Goal of the exercise: The expected output is every entry, repeated exactly.

Extracted information:
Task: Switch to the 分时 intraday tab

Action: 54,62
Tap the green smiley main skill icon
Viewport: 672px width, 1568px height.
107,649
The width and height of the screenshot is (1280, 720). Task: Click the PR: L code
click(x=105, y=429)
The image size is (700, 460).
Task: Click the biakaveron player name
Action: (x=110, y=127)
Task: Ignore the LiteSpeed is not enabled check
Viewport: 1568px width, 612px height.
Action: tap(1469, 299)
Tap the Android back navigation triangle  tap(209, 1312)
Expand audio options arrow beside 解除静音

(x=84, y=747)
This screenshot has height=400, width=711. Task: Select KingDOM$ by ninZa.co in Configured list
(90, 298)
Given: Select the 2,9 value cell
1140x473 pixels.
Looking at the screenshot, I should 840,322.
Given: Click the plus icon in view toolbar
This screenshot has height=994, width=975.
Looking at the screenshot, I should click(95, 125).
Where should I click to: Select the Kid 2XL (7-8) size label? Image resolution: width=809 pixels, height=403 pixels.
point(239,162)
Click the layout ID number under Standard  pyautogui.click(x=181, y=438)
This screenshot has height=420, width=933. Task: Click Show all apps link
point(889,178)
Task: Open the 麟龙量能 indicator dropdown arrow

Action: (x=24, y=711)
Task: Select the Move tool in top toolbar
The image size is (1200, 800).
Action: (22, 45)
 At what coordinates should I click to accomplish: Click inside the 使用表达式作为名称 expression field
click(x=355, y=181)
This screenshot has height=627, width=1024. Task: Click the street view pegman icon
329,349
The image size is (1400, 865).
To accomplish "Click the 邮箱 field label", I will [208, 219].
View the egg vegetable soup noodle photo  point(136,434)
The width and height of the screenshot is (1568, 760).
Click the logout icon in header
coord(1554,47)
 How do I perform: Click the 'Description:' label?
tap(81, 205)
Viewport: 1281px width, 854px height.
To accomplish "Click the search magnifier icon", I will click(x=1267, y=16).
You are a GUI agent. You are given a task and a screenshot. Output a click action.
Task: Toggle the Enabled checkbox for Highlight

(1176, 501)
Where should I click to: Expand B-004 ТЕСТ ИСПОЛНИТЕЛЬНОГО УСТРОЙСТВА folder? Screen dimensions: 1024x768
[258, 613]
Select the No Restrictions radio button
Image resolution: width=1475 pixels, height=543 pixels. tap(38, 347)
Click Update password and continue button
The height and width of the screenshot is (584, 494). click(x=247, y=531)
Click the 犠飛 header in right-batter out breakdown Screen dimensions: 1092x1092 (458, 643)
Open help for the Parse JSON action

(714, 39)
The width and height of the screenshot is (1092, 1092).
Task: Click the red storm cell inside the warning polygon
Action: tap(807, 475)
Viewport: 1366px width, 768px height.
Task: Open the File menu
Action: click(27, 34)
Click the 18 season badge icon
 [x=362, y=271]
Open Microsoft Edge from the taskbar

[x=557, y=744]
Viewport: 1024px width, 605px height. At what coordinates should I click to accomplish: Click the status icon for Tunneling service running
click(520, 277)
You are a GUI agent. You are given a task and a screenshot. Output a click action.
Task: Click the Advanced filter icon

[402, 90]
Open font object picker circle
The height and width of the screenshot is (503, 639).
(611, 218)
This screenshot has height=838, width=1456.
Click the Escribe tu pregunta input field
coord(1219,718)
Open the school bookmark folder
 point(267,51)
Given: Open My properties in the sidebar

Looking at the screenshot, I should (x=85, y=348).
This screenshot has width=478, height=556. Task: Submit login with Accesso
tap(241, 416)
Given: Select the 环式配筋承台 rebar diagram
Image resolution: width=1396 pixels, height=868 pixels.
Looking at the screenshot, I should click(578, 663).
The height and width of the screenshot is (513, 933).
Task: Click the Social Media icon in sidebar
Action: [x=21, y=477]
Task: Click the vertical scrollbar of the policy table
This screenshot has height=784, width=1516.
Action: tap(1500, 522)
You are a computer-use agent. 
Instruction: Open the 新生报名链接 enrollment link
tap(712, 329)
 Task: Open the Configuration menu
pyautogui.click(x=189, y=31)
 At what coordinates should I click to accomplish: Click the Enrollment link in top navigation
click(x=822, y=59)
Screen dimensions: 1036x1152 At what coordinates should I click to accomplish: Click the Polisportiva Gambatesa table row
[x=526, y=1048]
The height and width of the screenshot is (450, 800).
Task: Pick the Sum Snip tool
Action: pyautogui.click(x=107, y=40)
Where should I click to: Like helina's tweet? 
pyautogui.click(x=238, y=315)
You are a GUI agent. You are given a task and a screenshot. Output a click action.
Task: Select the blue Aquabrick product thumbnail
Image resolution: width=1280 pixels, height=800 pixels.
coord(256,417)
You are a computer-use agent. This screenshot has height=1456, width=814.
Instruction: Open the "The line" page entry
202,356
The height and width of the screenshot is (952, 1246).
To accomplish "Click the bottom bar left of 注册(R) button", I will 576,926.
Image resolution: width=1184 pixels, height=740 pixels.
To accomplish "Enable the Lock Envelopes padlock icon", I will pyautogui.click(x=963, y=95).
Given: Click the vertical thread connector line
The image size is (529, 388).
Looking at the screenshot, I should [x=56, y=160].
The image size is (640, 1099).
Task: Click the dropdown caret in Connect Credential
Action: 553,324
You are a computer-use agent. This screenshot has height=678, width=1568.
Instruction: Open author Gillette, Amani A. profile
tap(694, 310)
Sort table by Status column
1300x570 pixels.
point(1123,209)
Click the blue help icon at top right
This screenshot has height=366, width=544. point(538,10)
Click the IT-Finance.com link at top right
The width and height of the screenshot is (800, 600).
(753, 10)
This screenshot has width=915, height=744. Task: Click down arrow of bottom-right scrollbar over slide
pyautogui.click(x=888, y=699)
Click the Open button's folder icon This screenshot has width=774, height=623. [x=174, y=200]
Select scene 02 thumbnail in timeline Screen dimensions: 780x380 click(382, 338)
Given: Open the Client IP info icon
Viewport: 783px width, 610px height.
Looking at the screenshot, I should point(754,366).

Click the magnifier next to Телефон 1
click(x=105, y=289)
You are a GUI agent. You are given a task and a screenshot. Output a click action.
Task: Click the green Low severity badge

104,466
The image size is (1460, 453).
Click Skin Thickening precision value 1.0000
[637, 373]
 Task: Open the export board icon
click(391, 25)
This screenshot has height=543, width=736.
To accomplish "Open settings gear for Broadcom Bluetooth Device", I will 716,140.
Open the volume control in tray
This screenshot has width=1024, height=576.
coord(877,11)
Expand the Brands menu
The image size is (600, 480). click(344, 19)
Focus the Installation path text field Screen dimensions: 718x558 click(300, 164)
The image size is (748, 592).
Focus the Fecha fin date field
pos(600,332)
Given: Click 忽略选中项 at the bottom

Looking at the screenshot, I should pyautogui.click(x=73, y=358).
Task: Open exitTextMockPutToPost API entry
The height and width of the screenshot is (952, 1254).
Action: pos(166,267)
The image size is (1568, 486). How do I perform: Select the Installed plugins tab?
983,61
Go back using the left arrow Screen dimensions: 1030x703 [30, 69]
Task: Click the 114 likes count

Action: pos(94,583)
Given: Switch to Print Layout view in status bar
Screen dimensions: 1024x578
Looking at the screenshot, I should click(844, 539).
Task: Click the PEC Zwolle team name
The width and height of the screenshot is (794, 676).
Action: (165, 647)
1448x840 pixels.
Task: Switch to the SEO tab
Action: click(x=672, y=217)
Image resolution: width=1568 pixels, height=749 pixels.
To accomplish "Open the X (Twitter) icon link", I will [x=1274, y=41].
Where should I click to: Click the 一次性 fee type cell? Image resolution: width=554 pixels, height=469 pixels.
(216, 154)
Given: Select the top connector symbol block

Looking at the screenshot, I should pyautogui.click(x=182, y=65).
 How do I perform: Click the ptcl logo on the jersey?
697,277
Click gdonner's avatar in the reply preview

The completed task:
Task: Switch to the 分时 intraday tab

Action: 54,62
Tap the green smiley main skill icon
Viewport: 672px width, 1568px height.
107,649
The width and height of the screenshot is (1280, 720). Task: Click the PR: L code
click(x=105, y=429)
The image size is (700, 460).
Task: Click the biakaveron player name
Action: (x=110, y=127)
Task: Ignore the LiteSpeed is not enabled check
Viewport: 1568px width, 612px height.
Action: tap(1469, 299)
Tap the Android back navigation triangle  tap(209, 1312)
Expand audio options arrow beside 解除静音

(x=84, y=747)
This screenshot has height=400, width=711. Task: Select KingDOM$ by ninZa.co in Configured list
(90, 298)
Given: Select the 2,9 value cell
1140x473 pixels.
Looking at the screenshot, I should 840,322.
Given: Click the plus icon in view toolbar
This screenshot has height=994, width=975.
Looking at the screenshot, I should click(95, 125).
Where should I click to: Select the Kid 2XL (7-8) size label? Image resolution: width=809 pixels, height=403 pixels.
point(239,162)
Click the layout ID number under Standard  pyautogui.click(x=181, y=438)
This screenshot has height=420, width=933. Task: Click Show all apps link
point(889,178)
Task: Open the 麟龙量能 indicator dropdown arrow

Action: (x=24, y=711)
Task: Select the Move tool in top toolbar
The image size is (1200, 800).
Action: (22, 45)
 At what coordinates should I click to accomplish: Click inside the 使用表达式作为名称 expression field
click(x=355, y=181)
This screenshot has height=627, width=1024. Task: Click the street view pegman icon
329,349
The image size is (1400, 865).
To accomplish "Click the 邮箱 field label", I will [208, 219].
View the egg vegetable soup noodle photo  point(136,434)
The width and height of the screenshot is (1568, 760).
Click the logout icon in header
coord(1554,47)
 How do I perform: Click the 'Description:' label?
tap(81, 205)
Viewport: 1281px width, 854px height.
To accomplish "Click the search magnifier icon", I will click(x=1267, y=16).
You are a GUI agent. You are given a task and a screenshot. Output a click action.
Task: Toggle the Enabled checkbox for Highlight

(1176, 501)
Where should I click to: Expand B-004 ТЕСТ ИСПОЛНИТЕЛЬНОГО УСТРОЙСТВА folder? Screen dimensions: 1024x768
[258, 613]
Select the No Restrictions radio button
Image resolution: width=1475 pixels, height=543 pixels. tap(38, 347)
Click Update password and continue button
The height and width of the screenshot is (584, 494). click(x=247, y=531)
Click the 犠飛 header in right-batter out breakdown Screen dimensions: 1092x1092 (458, 643)
Open help for the Parse JSON action

(714, 39)
The width and height of the screenshot is (1092, 1092).
Task: Click the red storm cell inside the warning polygon
Action: tap(807, 475)
Viewport: 1366px width, 768px height.
Task: Open the File menu
Action: click(27, 34)
Click the 18 season badge icon
 [x=362, y=271]
Open Microsoft Edge from the taskbar

[x=557, y=744]
Viewport: 1024px width, 605px height. At what coordinates should I click to accomplish: Click the status icon for Tunneling service running
click(520, 277)
You are a GUI agent. You are given a task and a screenshot. Output a click action.
Task: Click the Advanced filter icon

[402, 90]
Open font object picker circle
The height and width of the screenshot is (503, 639).
(611, 218)
This screenshot has height=838, width=1456.
Click the Escribe tu pregunta input field
coord(1219,718)
Open the school bookmark folder
 point(267,51)
Given: Open My properties in the sidebar

Looking at the screenshot, I should (x=85, y=348).
This screenshot has width=478, height=556. Task: Submit login with Accesso
tap(241, 416)
Given: Select the 环式配筋承台 rebar diagram
Image resolution: width=1396 pixels, height=868 pixels.
Looking at the screenshot, I should click(578, 663).
The height and width of the screenshot is (513, 933).
Task: Click the Social Media icon in sidebar
Action: [x=21, y=477]
Task: Click the vertical scrollbar of the policy table
This screenshot has height=784, width=1516.
Action: tap(1500, 522)
You are a computer-use agent. 
Instruction: Open the 新生报名链接 enrollment link
tap(712, 329)
 Task: Open the Configuration menu
pyautogui.click(x=189, y=31)
 At what coordinates should I click to accomplish: Click the Enrollment link in top navigation
click(x=822, y=59)
Screen dimensions: 1036x1152 At what coordinates should I click to accomplish: Click the Polisportiva Gambatesa table row
[x=526, y=1048]
The height and width of the screenshot is (450, 800).
Task: Pick the Sum Snip tool
Action: pyautogui.click(x=107, y=40)
Where should I click to: Like helina's tweet? 
pyautogui.click(x=238, y=315)
You are a GUI agent. You are given a task and a screenshot. Output a click action.
Task: Select the blue Aquabrick product thumbnail
Image resolution: width=1280 pixels, height=800 pixels.
coord(256,417)
You are a computer-use agent. This screenshot has height=1456, width=814.
Instruction: Open the "The line" page entry
202,356
The height and width of the screenshot is (952, 1246).
To accomplish "Click the bottom bar left of 注册(R) button", I will 576,926.
Image resolution: width=1184 pixels, height=740 pixels.
To accomplish "Enable the Lock Envelopes padlock icon", I will pyautogui.click(x=963, y=95).
Given: Click the vertical thread connector line
The image size is (529, 388).
Looking at the screenshot, I should [x=56, y=160].
The image size is (640, 1099).
Task: Click the dropdown caret in Connect Credential
Action: 553,324
You are a computer-use agent. This screenshot has height=678, width=1568.
Instruction: Open author Gillette, Amani A. profile
tap(694, 310)
Sort table by Status column
1300x570 pixels.
point(1123,209)
Click the blue help icon at top right
This screenshot has height=366, width=544. point(538,10)
Click the IT-Finance.com link at top right
The width and height of the screenshot is (800, 600).
(753, 10)
This screenshot has width=915, height=744. Task: Click down arrow of bottom-right scrollbar over slide
pyautogui.click(x=888, y=699)
Click the Open button's folder icon This screenshot has width=774, height=623. [x=174, y=200]
Select scene 02 thumbnail in timeline Screen dimensions: 780x380 click(382, 338)
Given: Open the Client IP info icon
Viewport: 783px width, 610px height.
Looking at the screenshot, I should point(754,366).

Click the magnifier next to Телефон 1
click(x=105, y=289)
You are a GUI agent. You are given a task and a screenshot. Output a click action.
Task: Click the green Low severity badge

104,466
The image size is (1460, 453).
Click Skin Thickening precision value 1.0000
[637, 373]
 Task: Open the export board icon
click(391, 25)
This screenshot has height=543, width=736.
To accomplish "Open settings gear for Broadcom Bluetooth Device", I will 716,140.
Open the volume control in tray
This screenshot has width=1024, height=576.
coord(877,11)
Expand the Brands menu
The image size is (600, 480). click(344, 19)
Focus the Installation path text field Screen dimensions: 718x558 click(300, 164)
The image size is (748, 592).
Focus the Fecha fin date field
pos(600,332)
Given: Click 忽略选中项 at the bottom

Looking at the screenshot, I should pyautogui.click(x=73, y=358).
Task: Open exitTextMockPutToPost API entry
The height and width of the screenshot is (952, 1254).
Action: pos(166,267)
The image size is (1568, 486). How do I perform: Select the Installed plugins tab?
983,61
Go back using the left arrow Screen dimensions: 1030x703 [30, 69]
Task: Click the 114 likes count

Action: pos(94,583)
Given: Switch to Print Layout view in status bar
Screen dimensions: 1024x578
Looking at the screenshot, I should click(844, 539).
Task: Click the PEC Zwolle team name
The width and height of the screenshot is (794, 676).
Action: (165, 647)
1448x840 pixels.
Task: Switch to the SEO tab
Action: click(x=672, y=217)
Image resolution: width=1568 pixels, height=749 pixels.
To accomplish "Open the X (Twitter) icon link", I will [x=1274, y=41].
Where should I click to: Click the 一次性 fee type cell? Image resolution: width=554 pixels, height=469 pixels.
(216, 154)
Given: Select the top connector symbol block

Looking at the screenshot, I should pyautogui.click(x=182, y=65).
 How do I perform: Click the ptcl logo on the jersey?
697,277
Click gdonner's avatar in the reply preview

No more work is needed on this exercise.